Living alone can be difficult, especially when you hate doing all things domestic like cooking, cleaning, and remembering what bills you’ve paid. Unfortunately, though, you can only buy pre-made food for so long before the people at the store start giving you some seriously judgmental looks, so every once in a while it’s important to cook for yourself.
I live this struggle every day, but slowly I am accumulating a list of things that require minimal effort for reasonable taste and Instagram worthiness. I’ve decided to collect these “recipes” (a word I use loosely because I don’t, like, measure things or plan much ahead of time) and share them to try and help my fellow tired and hungry almost adults. Today I am happy to be posting my very first “AnnamaRecipe,” Lazy Teriyaki-ish Stir-fry.
Stir-fry is probably the most important lazy cooking go-to meal.
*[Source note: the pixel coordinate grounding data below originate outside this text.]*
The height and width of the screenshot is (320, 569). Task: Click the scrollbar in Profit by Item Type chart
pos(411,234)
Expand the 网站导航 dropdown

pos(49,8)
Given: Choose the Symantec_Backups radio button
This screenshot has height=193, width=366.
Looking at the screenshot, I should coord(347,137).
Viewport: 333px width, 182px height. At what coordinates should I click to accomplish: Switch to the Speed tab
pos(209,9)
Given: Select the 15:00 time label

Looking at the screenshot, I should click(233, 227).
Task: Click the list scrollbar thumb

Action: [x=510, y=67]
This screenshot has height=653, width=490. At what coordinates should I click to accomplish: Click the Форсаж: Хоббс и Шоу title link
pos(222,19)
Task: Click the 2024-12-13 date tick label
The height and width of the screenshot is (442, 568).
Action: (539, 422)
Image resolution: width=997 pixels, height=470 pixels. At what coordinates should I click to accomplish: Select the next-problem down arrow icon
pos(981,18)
All you need to do is throw things into a pan and maybe add some sauce and mix it around until it looks cooked/starts smelling burned. Sometimes, though, you want to make it look like you put in a little bit of forethought into your meal to keep up the illusion that you’re a fully functional adult.
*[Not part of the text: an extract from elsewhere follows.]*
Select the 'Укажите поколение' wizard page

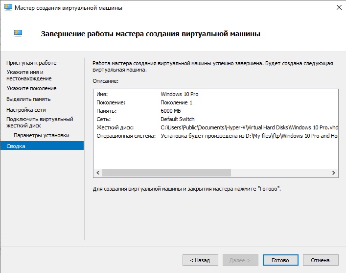tap(31, 88)
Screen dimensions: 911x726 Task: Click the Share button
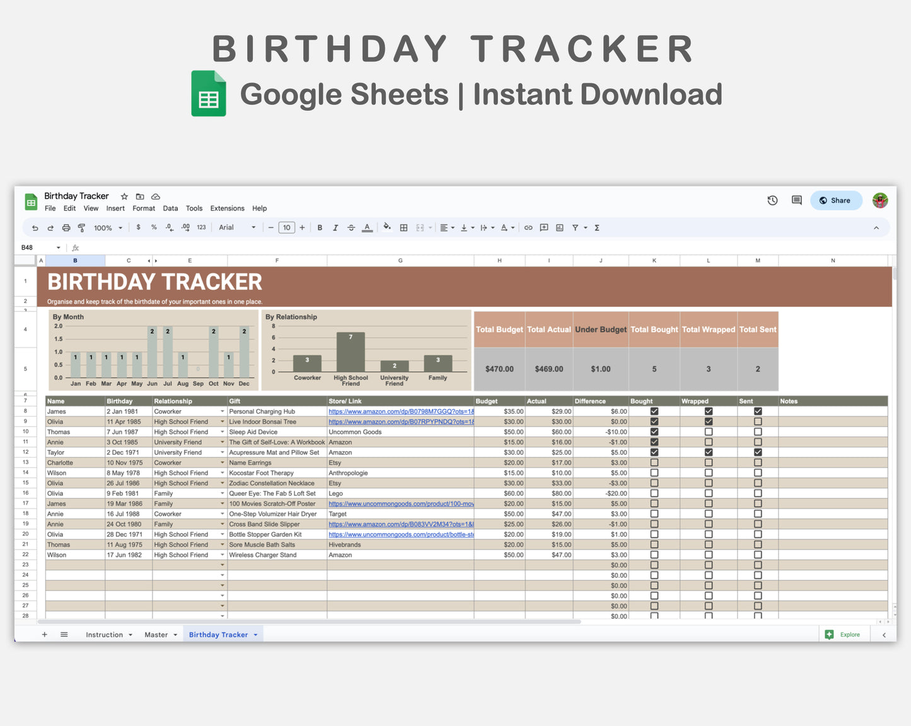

Honestly what you put into your stir-fry doesn’t matter that much. Just use whatever you have that hasn’t gone bad. That being said, here is what I used for my stir-fry this afternoon. I like things to be sometimes unreasonably spicy, but if that isn’t for you just don’t put in the spicy stuff.
- Frozen ground turkey. You should always have some ground turkey in your freezer. That’s my life advice for you today.
- Green beans
- Red bell pepper
- Yellow bell pepper
- Oil. Vegetable? Olive? If you’re like me and don’t know the difference it doesn’t matter. I used olive oil because it’s what I can find.
- Soy sauce
- Brown sugar
- Other seasonings (This is really up to you. Different things might be available in your kitchen/country. I make do with what I can find here in Japan.)
- Garlic powder
- Chili powder
- Black pepper
- Cayenne pepper
- Spicy powder (This is a Japanese thing)
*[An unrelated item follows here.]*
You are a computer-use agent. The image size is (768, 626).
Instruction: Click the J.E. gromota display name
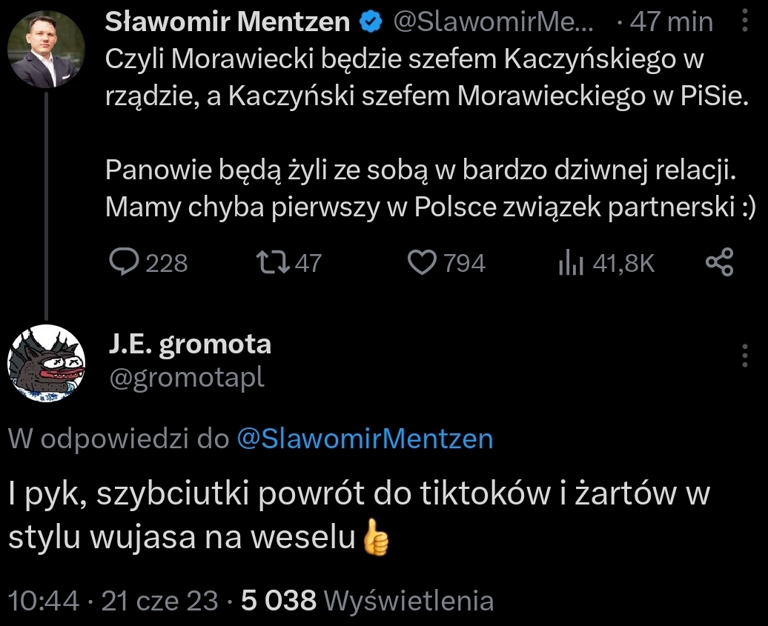click(x=189, y=344)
- Dried chili peppers (like the things you probably pick out of your kung pao chicken)
1. Boil water and make the spaghetti. I’m trusting you know how to do this. Salt the water if it makes you feel better. Make however much spaghetti you want. I buy mine pre-portioned for maximum laziness so I used 1 portion.
2. Chop the onions. There isn’t an art to this, but I do recommend taking off the outside flaky part first.
3. Throw some oil in a pan with the onions and frozen turkey. Just throw it all in there. It’ll be fine. This is where I’d recommend throwing in some garlic as well. Sadly today my garlic had things growing on it so no garlic for me, but if you have garlic that isn’t busy supporting life chop up like 3 cloves and throw them in as well.
4. Let that cook for a while. It should start to change color. Flip the turkey over occasionally and scrape off the cooked parts so the frozen parts cook faster. Throw some seasoning on it as well, if you want. I went for garlic powder, chili powder, and cayenne pepper because that’s what you want attached to the meat.
5. Chop the vegetables and throw them on top. Keep mixing it periodically and keep scraping the cooked turkey off the frozen chunk. At this point you’ll be wondering if this is why people “de-frost” things but hold strong.
6. Throw more seasoning in there. I put in my dried chili peppers at this point. There are no rules, especially if no one else is going to eat it. If you’re cooking for another person, well, they probably knew what they signed up for anyway.
7. So now you’ve got spaghetti and some well-seasoned vegetables and chunks of hopefully no longer frozen turkey, but they are in two different pans! Drain off the water from the spaghetti (using a pan lid if you, like me, do not have one of the tools designed for this task), and just dump it on top of the other stuff.
8. Now you’re getting somewhere! Mix it all together and maybe turn down the heat a bit.
9. It’s time for the sauce. Grab a bowl or a measuring cup or something that holds liquids and allows you some room to mix stuff in. I used a coffee mug. Pour in soy sauce, some brown sugar, chili powder, spicy powder, and whatever else you want. I also added a splash of Tabasco and a few squirts of chili oil along with more cayenne pepper. Mix it all up until everything is dissolved. I didn’t measure anything so I can’t help you with that. Trust yourself.
10. Pour that sauce into the pan and give the whole mess a good mix so that sauce gets on everything.
11. Keep mixing it until the sauce isn’t liquid in the bottom of the pan. When it’s done it should look something like this:
And there you have it! Lazy Teriyaki-ish Stir-fry ready to post on your Instagram and make your friends and family think you have your life together. You probably made enough for two servings, so put half in the fridge and eat it later! Or eat it all now. You do you.
The best part is you didn’t even have to leave your apartment or put on socially acceptable leg coverings.